TRY IT >> Retype word for word the stretch of entries below from the line that has "This screenshot has height=682, width=954." through the line that has "Given: Start conversion with 开始转换 button", and omit the pictures.

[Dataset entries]
-=-=-

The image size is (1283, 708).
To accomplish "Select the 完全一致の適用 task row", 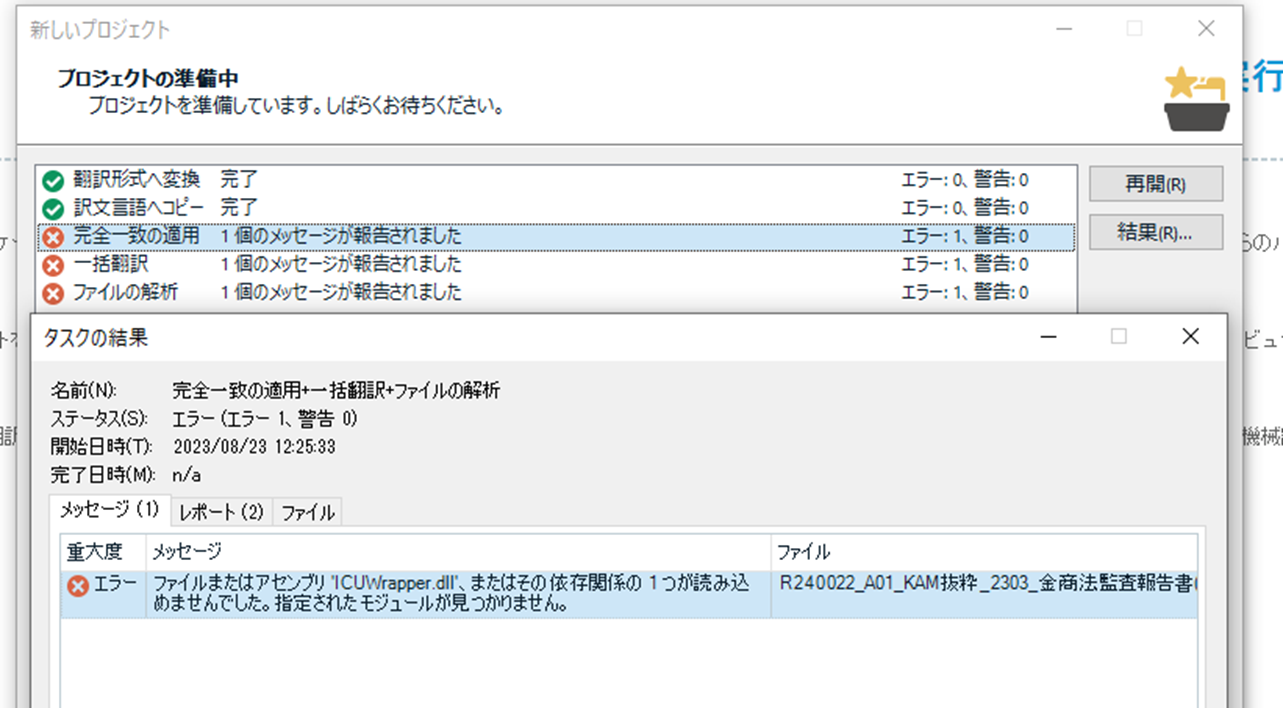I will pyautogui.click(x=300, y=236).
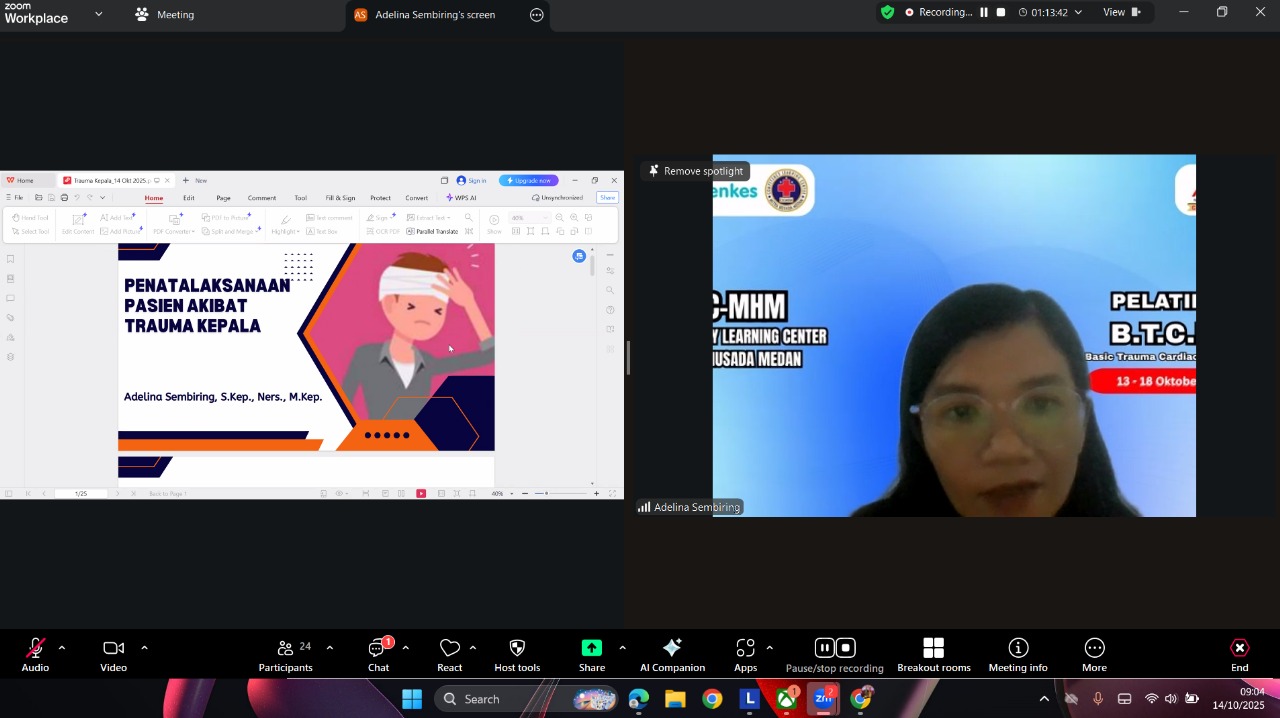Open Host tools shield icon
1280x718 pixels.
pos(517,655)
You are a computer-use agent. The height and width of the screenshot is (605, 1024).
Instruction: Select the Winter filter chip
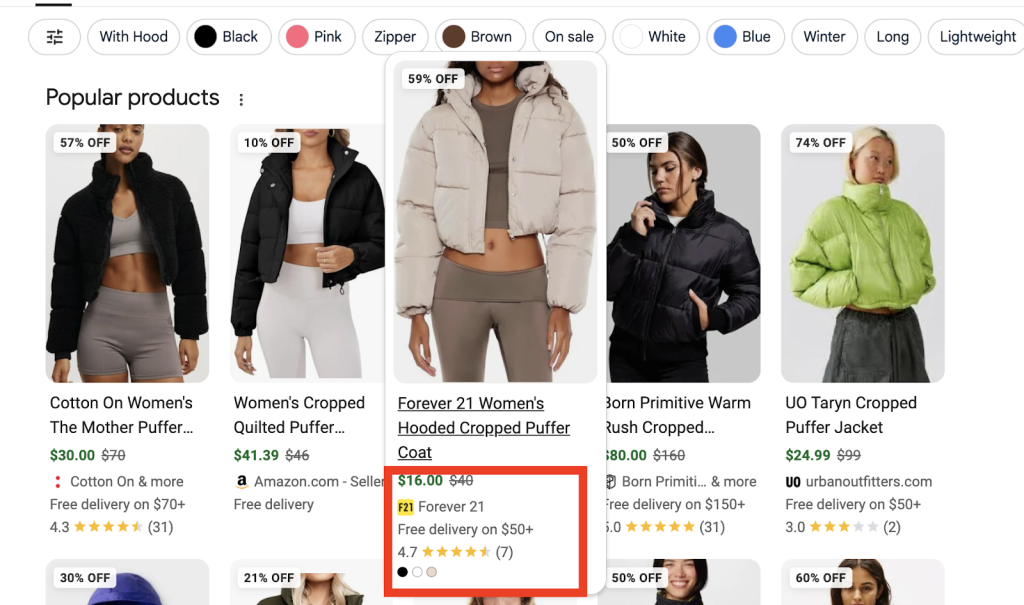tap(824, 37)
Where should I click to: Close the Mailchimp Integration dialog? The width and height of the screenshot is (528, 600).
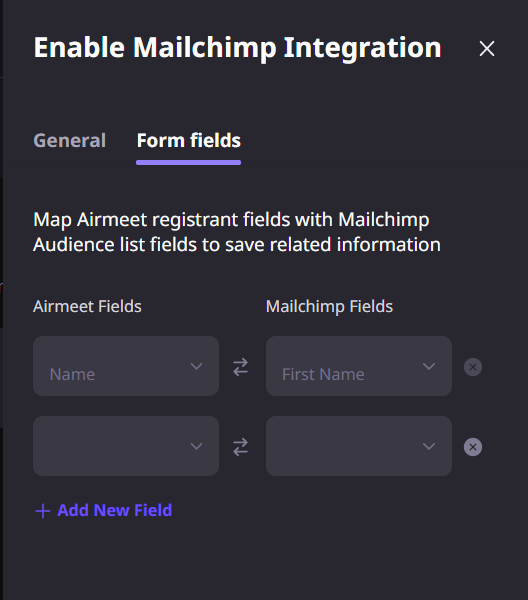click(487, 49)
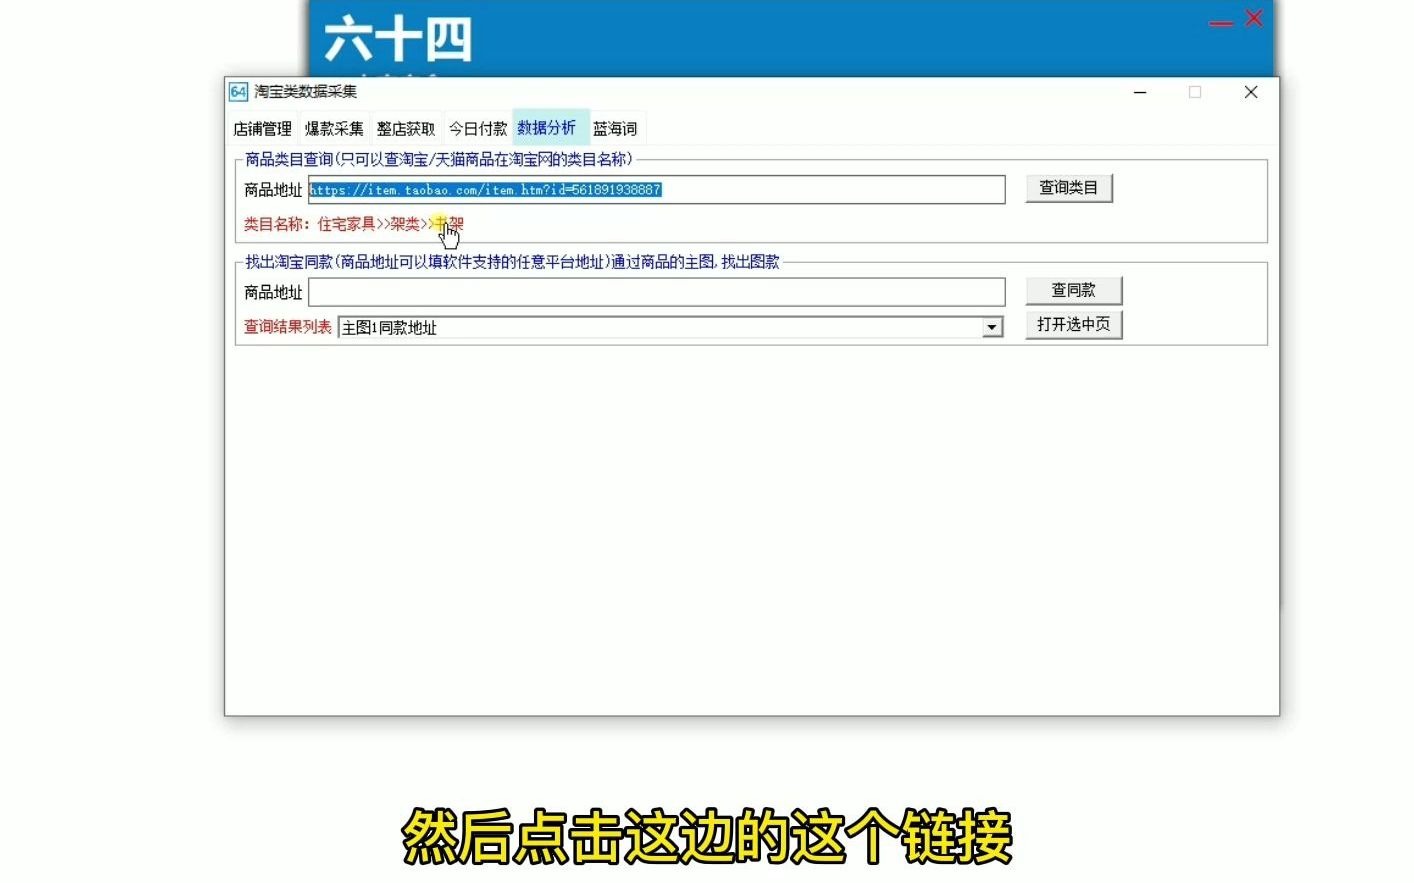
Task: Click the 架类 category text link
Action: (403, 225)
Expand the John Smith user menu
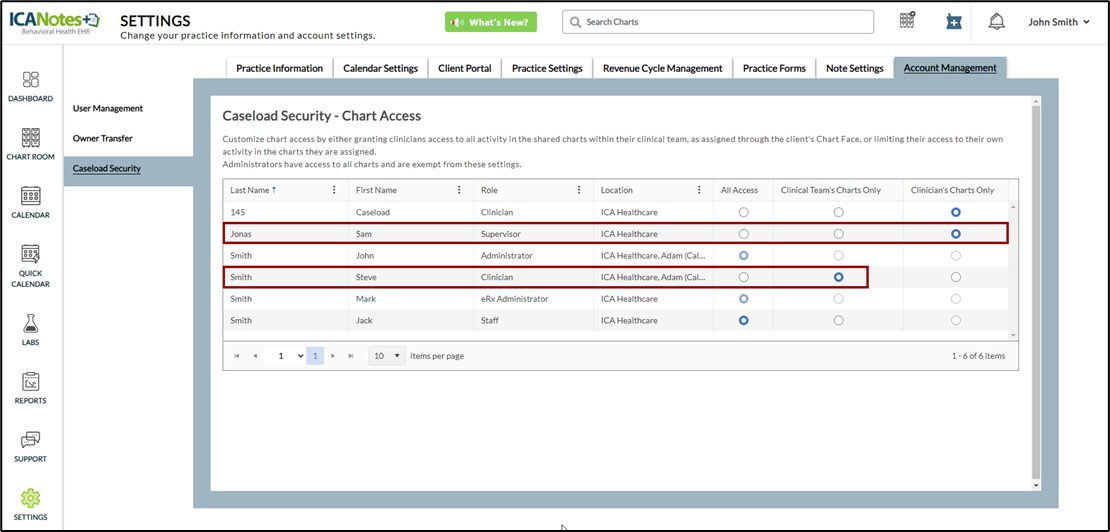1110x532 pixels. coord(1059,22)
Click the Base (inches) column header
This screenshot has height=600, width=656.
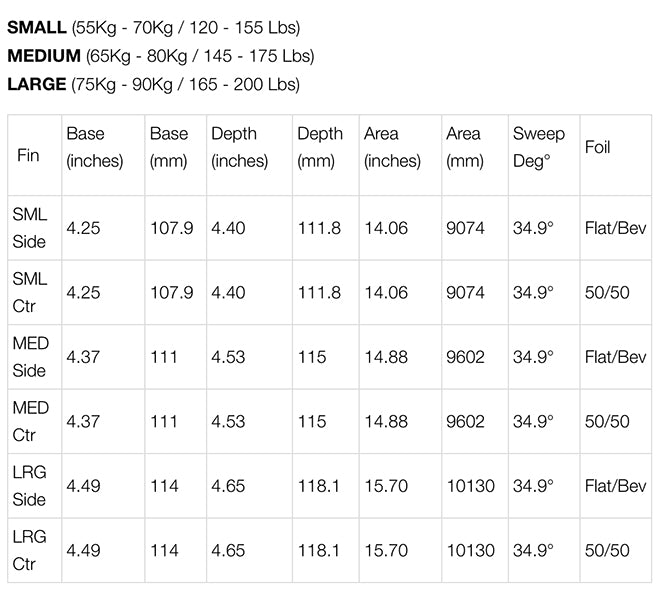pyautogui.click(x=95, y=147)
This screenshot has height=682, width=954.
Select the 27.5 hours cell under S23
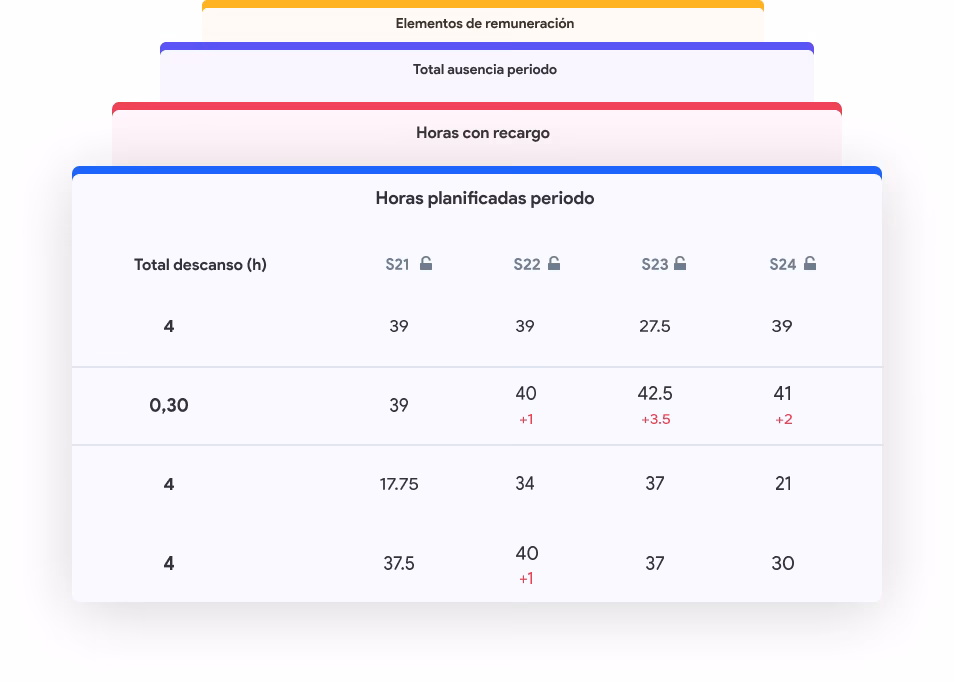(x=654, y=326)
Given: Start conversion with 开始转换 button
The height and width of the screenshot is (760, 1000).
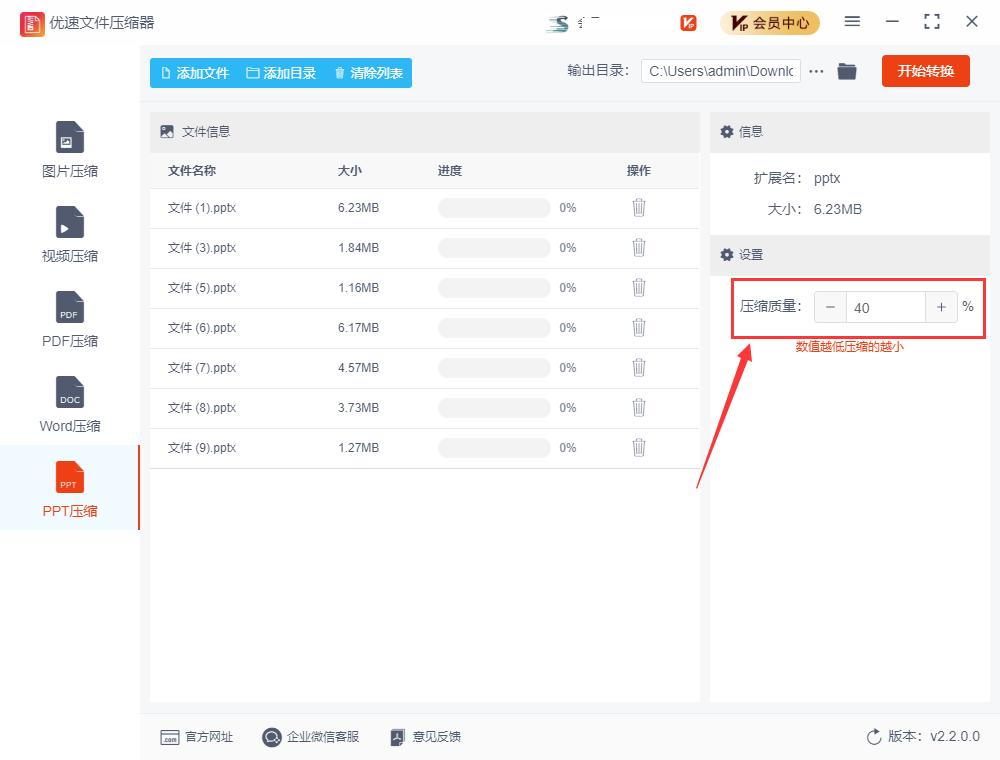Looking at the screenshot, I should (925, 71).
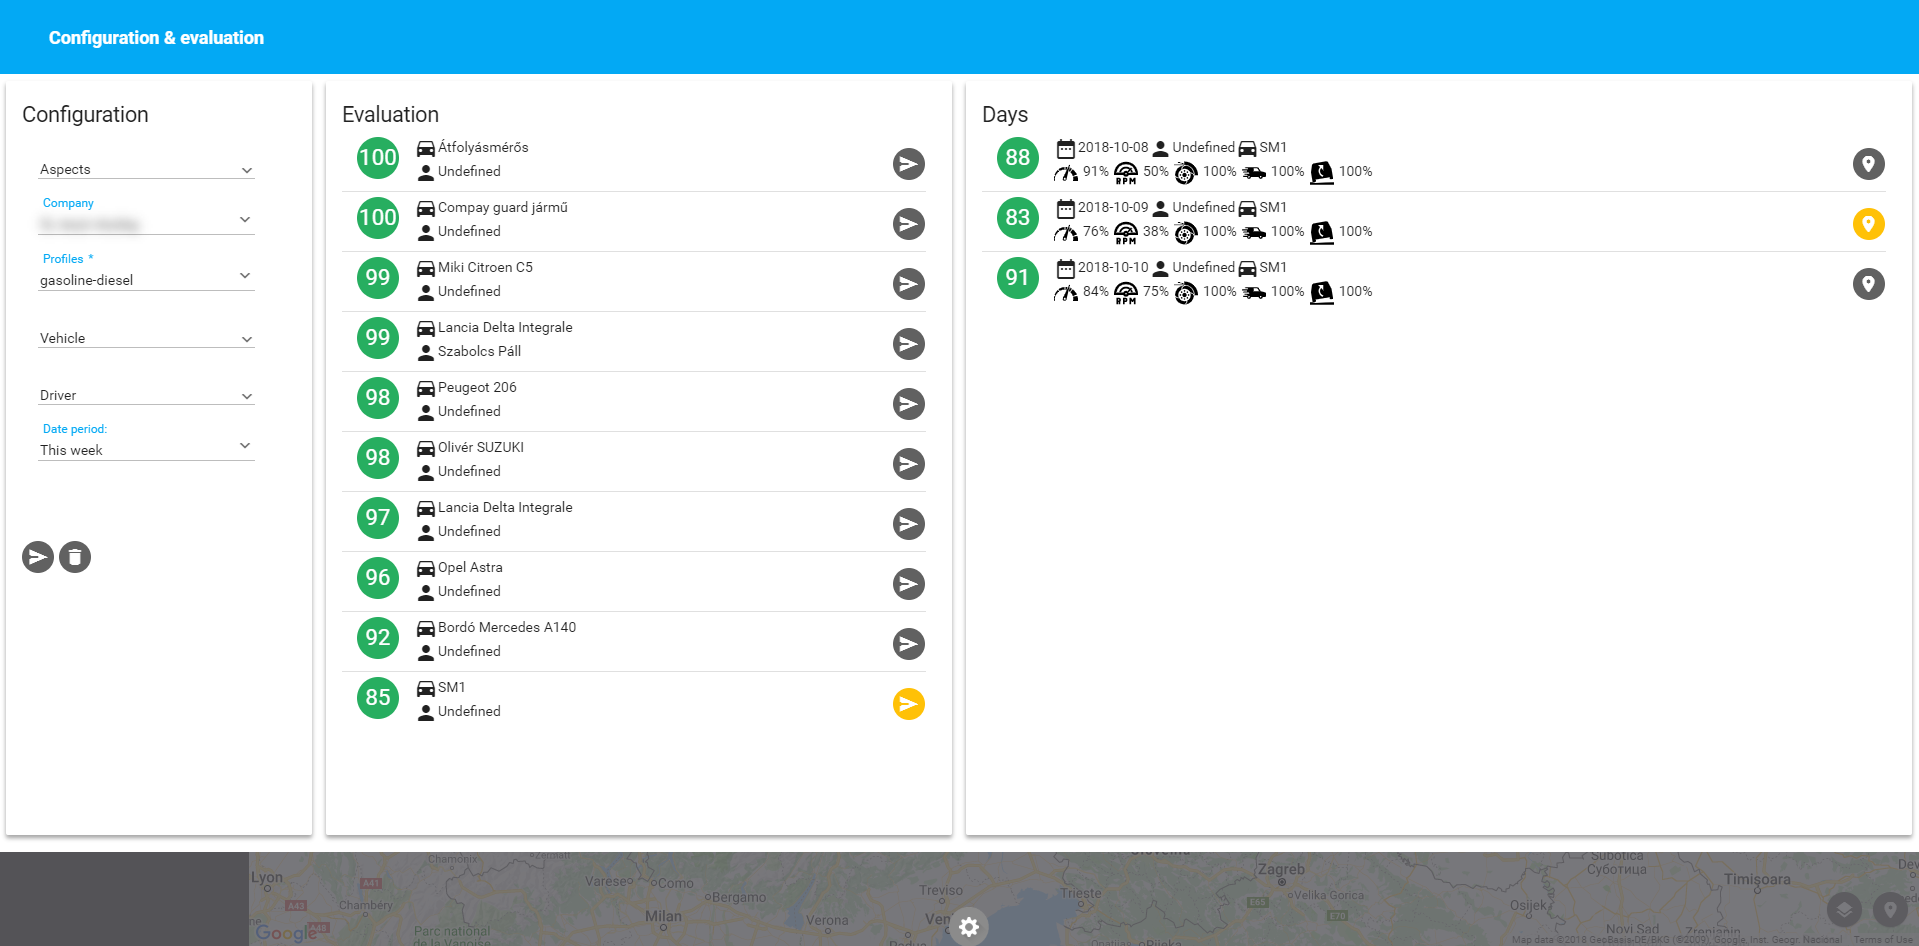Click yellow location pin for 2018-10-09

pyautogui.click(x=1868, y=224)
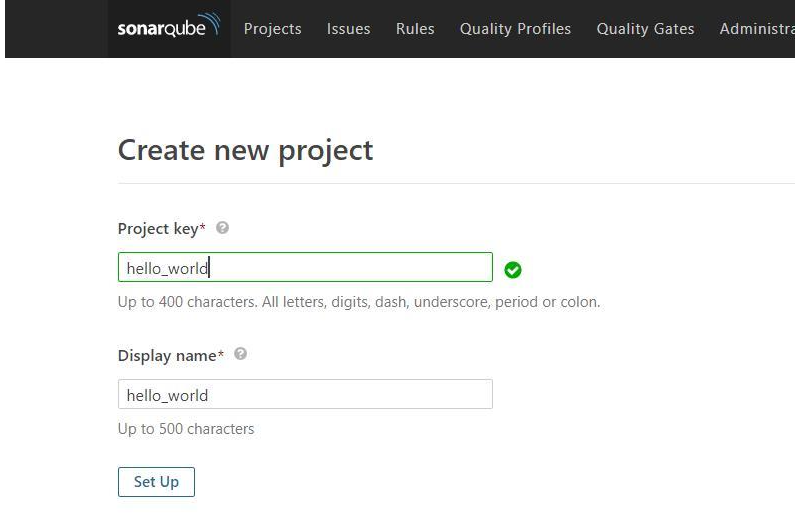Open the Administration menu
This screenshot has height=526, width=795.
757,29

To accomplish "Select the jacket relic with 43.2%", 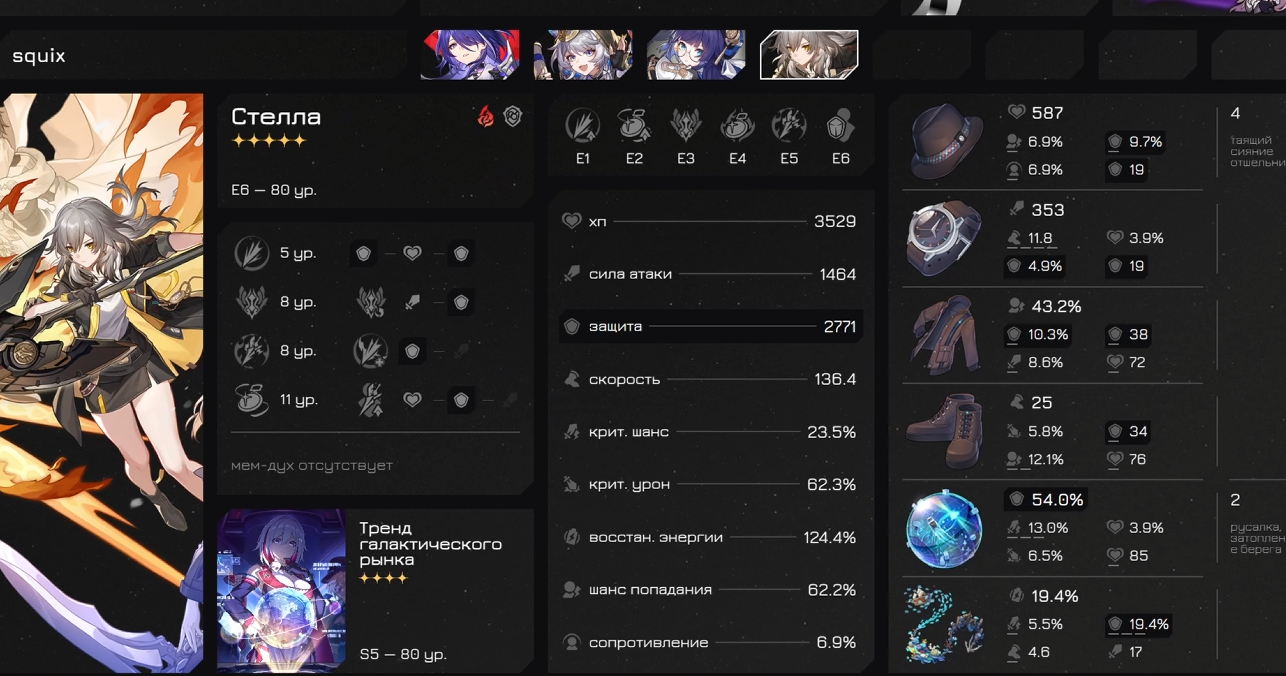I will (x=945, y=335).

-=-=-

THE COMPLETED TASK >>
This screenshot has height=682, width=954.
Select the 27.5 hours cell under S23
(x=654, y=326)
Given: Start conversion with 开始转换 button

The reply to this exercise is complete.